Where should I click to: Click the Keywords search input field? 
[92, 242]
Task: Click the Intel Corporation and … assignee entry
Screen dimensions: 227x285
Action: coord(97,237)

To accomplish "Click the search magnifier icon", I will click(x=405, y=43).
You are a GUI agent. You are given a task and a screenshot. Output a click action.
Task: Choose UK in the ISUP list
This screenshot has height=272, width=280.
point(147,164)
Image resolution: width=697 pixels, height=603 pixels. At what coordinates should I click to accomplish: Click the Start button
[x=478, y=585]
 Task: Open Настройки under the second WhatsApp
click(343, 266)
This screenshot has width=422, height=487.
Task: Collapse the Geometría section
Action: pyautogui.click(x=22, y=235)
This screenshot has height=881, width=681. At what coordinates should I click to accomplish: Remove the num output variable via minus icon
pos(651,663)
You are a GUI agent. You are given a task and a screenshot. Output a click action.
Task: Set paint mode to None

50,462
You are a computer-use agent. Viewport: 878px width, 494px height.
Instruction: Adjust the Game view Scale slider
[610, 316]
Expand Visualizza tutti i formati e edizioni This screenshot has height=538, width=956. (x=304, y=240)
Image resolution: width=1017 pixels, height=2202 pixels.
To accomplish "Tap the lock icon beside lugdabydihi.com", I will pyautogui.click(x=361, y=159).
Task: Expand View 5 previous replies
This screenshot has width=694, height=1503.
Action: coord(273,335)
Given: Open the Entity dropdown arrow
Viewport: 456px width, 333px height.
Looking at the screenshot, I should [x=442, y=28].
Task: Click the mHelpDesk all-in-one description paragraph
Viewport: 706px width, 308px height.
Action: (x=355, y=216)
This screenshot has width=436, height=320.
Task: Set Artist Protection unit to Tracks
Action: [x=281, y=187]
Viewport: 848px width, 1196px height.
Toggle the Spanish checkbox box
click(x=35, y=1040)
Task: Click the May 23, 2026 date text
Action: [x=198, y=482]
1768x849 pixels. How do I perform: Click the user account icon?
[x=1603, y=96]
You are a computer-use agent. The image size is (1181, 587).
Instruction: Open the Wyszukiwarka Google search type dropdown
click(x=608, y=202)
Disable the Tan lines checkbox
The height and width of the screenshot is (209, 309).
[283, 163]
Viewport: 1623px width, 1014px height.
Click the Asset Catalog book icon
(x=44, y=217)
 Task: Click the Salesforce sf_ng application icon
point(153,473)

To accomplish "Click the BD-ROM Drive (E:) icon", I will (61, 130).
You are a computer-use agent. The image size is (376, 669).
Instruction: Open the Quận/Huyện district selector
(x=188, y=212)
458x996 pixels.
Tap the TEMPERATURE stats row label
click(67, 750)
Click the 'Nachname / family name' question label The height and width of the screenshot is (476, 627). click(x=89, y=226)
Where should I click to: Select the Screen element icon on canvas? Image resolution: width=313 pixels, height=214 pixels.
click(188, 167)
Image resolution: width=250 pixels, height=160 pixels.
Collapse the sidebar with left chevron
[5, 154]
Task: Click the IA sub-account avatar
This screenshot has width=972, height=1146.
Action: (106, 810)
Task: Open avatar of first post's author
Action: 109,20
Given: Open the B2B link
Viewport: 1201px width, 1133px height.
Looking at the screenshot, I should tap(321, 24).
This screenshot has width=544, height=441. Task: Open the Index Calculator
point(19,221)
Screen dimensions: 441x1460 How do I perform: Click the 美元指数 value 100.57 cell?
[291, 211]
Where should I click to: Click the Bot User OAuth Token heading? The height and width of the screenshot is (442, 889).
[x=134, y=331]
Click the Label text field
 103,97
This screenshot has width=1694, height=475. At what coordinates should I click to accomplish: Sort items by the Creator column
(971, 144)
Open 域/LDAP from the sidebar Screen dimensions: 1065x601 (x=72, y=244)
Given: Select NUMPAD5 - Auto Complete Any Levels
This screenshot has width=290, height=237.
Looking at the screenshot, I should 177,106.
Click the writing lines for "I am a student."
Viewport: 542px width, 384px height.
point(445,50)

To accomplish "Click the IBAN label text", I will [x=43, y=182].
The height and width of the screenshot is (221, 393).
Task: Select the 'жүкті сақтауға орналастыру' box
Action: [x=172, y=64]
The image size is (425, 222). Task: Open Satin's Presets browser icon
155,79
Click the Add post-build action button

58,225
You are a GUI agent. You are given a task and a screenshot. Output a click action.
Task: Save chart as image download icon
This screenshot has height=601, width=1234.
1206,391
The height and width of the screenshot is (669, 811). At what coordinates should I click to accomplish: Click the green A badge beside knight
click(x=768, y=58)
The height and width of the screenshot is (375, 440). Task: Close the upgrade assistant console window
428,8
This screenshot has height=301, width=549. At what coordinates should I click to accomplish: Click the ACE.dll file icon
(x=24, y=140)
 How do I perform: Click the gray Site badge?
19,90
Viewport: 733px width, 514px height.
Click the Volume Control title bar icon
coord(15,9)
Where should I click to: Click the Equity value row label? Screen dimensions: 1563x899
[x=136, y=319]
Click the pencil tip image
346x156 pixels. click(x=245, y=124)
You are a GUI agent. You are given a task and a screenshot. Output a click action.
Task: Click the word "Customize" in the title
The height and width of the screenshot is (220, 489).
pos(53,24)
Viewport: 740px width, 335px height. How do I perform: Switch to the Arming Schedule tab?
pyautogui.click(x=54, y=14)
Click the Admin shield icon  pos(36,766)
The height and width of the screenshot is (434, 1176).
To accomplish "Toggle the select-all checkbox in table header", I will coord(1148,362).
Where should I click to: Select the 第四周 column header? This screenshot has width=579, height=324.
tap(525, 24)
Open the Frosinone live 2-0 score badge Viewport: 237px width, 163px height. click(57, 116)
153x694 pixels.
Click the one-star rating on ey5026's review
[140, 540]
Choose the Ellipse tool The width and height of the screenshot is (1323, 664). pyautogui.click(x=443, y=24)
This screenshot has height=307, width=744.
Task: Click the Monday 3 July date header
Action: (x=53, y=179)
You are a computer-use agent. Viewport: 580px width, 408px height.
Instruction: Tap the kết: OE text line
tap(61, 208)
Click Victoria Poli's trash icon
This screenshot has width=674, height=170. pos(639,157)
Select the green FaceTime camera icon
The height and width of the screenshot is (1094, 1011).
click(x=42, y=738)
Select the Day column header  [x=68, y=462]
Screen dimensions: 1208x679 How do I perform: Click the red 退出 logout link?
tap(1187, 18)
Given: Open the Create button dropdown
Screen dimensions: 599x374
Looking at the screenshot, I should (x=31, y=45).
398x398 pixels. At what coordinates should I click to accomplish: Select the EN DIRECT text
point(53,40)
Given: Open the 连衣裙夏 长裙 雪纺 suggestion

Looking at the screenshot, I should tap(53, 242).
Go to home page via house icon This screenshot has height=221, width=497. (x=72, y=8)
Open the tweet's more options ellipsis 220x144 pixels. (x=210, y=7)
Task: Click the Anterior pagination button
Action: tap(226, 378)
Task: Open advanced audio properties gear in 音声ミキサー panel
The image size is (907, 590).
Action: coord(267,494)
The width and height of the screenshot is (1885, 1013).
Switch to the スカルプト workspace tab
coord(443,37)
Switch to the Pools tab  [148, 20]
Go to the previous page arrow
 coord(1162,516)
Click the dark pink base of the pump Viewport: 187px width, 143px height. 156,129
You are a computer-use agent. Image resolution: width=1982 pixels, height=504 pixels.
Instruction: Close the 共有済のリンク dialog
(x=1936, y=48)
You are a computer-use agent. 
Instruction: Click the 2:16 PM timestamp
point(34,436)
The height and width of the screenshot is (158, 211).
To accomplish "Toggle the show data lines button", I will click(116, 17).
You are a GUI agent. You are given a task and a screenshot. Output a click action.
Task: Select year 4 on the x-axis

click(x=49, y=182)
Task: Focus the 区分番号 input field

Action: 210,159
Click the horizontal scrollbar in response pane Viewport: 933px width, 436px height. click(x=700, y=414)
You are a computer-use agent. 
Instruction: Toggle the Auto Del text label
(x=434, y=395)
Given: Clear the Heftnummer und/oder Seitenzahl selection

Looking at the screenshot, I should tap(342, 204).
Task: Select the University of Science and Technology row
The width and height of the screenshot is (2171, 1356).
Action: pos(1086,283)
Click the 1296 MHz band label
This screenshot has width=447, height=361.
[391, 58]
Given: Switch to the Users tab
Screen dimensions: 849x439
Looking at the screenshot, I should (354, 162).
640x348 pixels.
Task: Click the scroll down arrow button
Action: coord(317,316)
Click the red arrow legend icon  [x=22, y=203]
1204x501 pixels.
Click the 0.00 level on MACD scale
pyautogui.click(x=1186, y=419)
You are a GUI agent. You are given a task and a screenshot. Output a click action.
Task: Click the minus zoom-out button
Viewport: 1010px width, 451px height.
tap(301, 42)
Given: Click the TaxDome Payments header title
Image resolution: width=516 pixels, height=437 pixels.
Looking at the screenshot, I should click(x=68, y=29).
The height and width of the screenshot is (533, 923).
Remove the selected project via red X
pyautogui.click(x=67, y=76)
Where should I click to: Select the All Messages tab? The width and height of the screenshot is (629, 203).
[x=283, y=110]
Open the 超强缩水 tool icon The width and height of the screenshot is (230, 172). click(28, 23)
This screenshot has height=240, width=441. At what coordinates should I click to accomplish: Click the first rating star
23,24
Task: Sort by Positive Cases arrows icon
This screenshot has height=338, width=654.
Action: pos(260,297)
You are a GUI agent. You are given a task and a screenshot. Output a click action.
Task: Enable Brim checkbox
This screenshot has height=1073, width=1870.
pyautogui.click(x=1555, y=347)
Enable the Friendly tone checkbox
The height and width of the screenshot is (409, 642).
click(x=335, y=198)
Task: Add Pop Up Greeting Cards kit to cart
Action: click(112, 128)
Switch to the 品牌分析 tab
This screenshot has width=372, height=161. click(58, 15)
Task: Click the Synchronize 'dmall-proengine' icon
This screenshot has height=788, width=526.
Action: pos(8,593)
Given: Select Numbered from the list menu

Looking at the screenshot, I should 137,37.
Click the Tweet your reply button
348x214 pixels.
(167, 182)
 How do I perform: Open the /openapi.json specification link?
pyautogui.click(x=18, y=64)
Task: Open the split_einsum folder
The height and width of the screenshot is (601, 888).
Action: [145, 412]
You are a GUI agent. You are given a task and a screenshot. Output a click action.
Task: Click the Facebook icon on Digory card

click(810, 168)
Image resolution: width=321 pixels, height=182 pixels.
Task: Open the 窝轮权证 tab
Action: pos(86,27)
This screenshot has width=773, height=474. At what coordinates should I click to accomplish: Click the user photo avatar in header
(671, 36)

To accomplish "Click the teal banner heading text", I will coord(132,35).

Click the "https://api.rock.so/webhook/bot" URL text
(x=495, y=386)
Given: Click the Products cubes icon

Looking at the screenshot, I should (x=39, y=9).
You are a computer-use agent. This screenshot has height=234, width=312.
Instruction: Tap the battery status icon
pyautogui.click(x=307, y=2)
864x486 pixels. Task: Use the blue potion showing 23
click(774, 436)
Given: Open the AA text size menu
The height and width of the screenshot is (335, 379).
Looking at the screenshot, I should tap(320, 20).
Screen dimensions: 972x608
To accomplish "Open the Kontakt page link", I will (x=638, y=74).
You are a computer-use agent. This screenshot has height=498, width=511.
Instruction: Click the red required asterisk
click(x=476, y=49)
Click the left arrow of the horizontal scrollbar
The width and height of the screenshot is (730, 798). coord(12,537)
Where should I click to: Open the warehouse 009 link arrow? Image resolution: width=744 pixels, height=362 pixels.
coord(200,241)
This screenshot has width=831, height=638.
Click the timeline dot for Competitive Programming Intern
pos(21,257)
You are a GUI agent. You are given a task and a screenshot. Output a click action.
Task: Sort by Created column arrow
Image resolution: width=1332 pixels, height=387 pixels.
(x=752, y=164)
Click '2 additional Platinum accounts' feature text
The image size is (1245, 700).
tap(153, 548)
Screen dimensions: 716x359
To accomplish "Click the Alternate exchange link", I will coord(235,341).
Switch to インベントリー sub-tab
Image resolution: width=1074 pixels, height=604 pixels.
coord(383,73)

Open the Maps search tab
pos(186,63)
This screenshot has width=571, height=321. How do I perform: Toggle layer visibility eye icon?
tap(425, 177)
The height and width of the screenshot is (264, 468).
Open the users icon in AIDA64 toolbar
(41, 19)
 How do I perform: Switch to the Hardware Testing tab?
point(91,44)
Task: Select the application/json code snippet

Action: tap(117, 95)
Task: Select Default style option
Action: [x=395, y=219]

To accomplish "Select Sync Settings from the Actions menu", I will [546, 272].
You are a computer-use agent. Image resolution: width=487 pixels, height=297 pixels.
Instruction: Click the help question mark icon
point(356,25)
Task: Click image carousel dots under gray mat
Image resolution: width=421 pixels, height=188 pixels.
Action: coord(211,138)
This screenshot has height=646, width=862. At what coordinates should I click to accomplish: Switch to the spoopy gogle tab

○ ○ ○ ○ ○

Work to complete: Output exactly what runs from the line with "Instruction: Click the help" to the final line above, both lines included, and nothing else.

Output of the task:
Instruction: Click the help question mark icon
point(356,25)
Task: Click image carousel dots under gray mat
Image resolution: width=421 pixels, height=188 pixels.
Action: coord(211,138)
This screenshot has height=646, width=862. At what coordinates should I click to accomplish: Switch to the spoopy gogle tab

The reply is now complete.